● Data listing:
* * *

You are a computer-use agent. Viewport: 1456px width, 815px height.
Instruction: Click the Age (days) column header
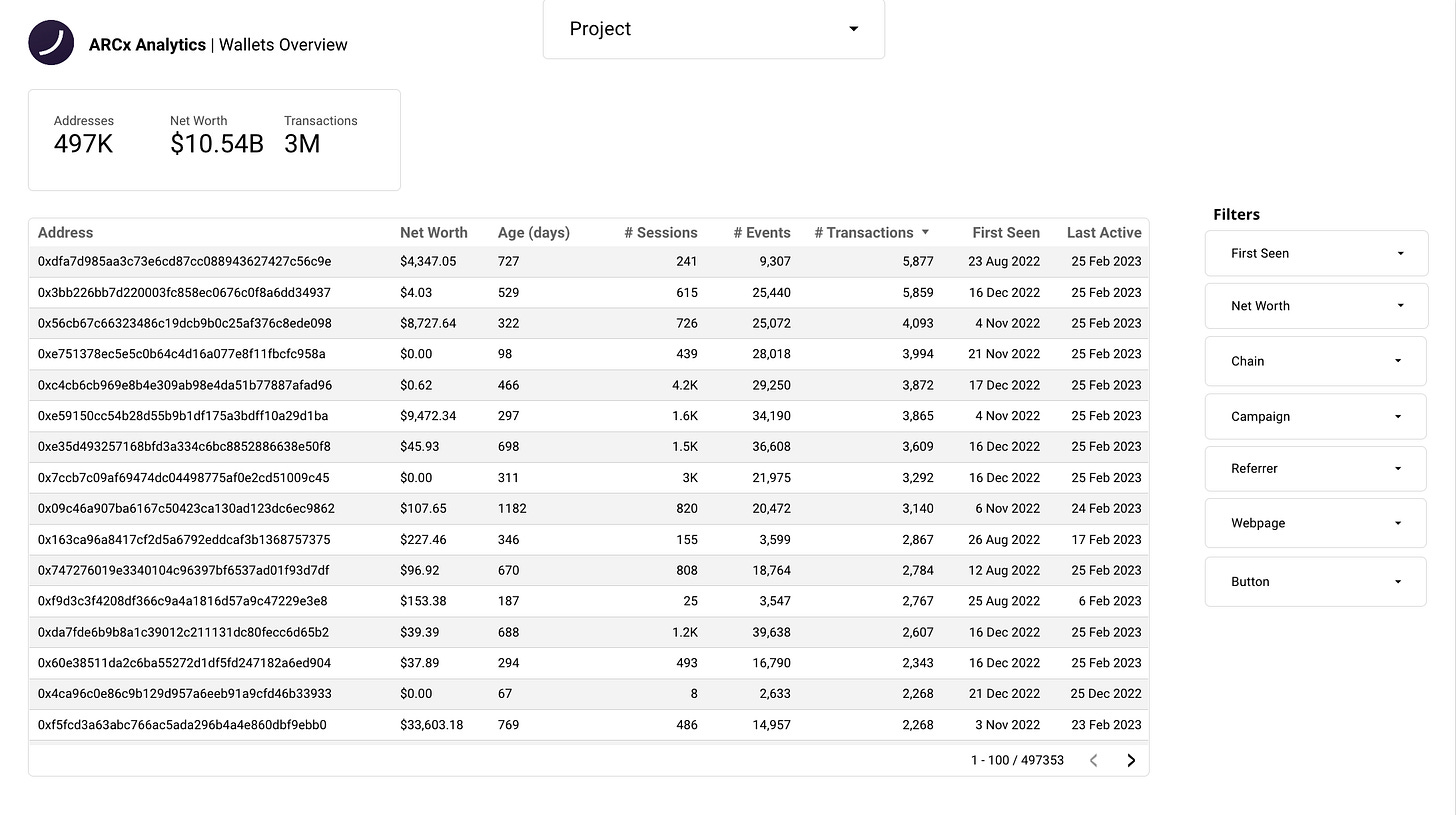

* * *

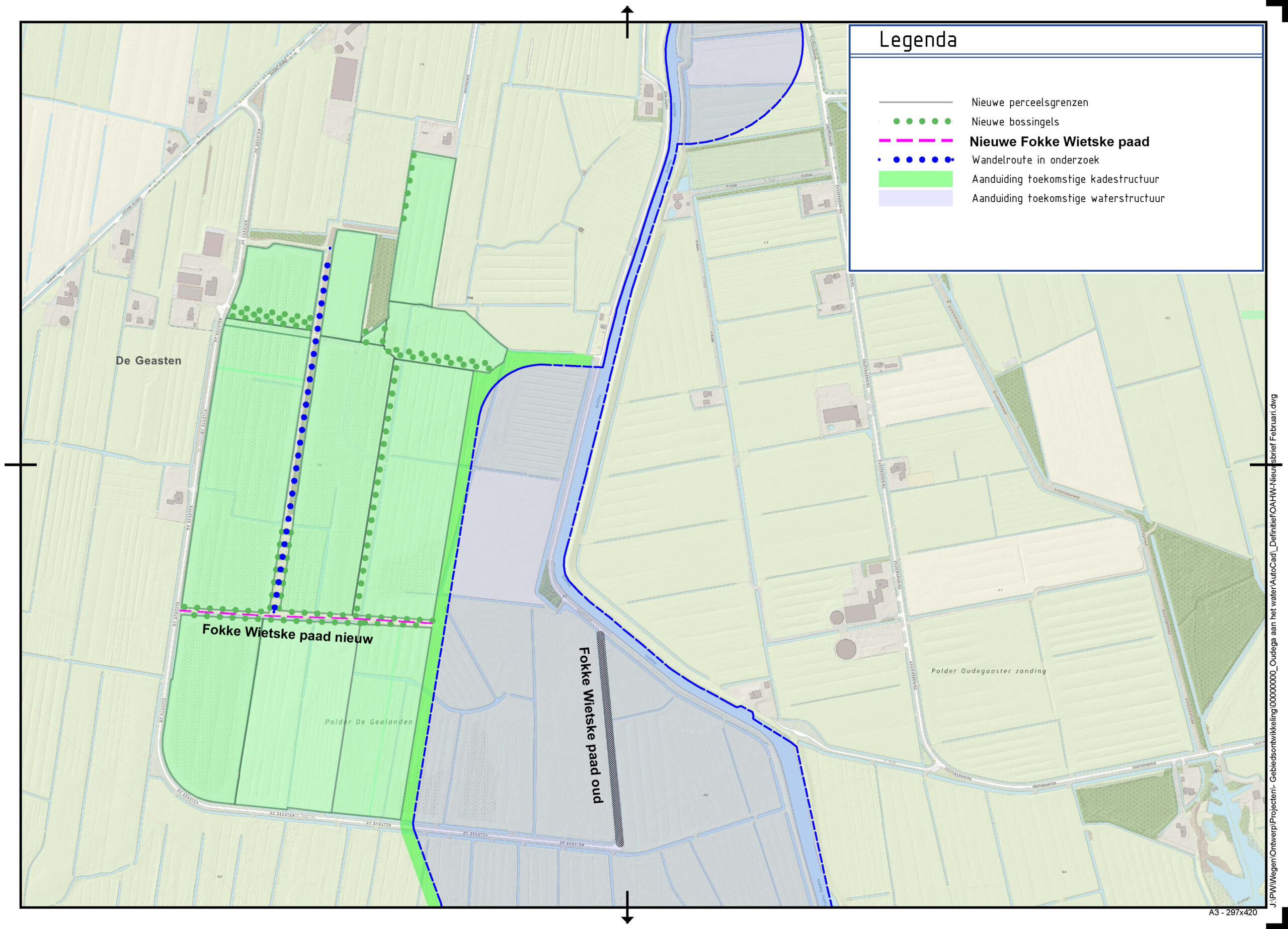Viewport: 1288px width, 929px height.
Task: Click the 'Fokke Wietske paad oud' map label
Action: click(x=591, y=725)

* * *

● Problem details:
Return the lines from the one containing "Viewport: 1288px width, 929px height." through the one containing "Action: click(x=591, y=725)", including both of those lines. Leave the pictures out.

● Written response:
Viewport: 1288px width, 929px height.
Task: Click the 'Fokke Wietske paad oud' map label
Action: click(x=591, y=725)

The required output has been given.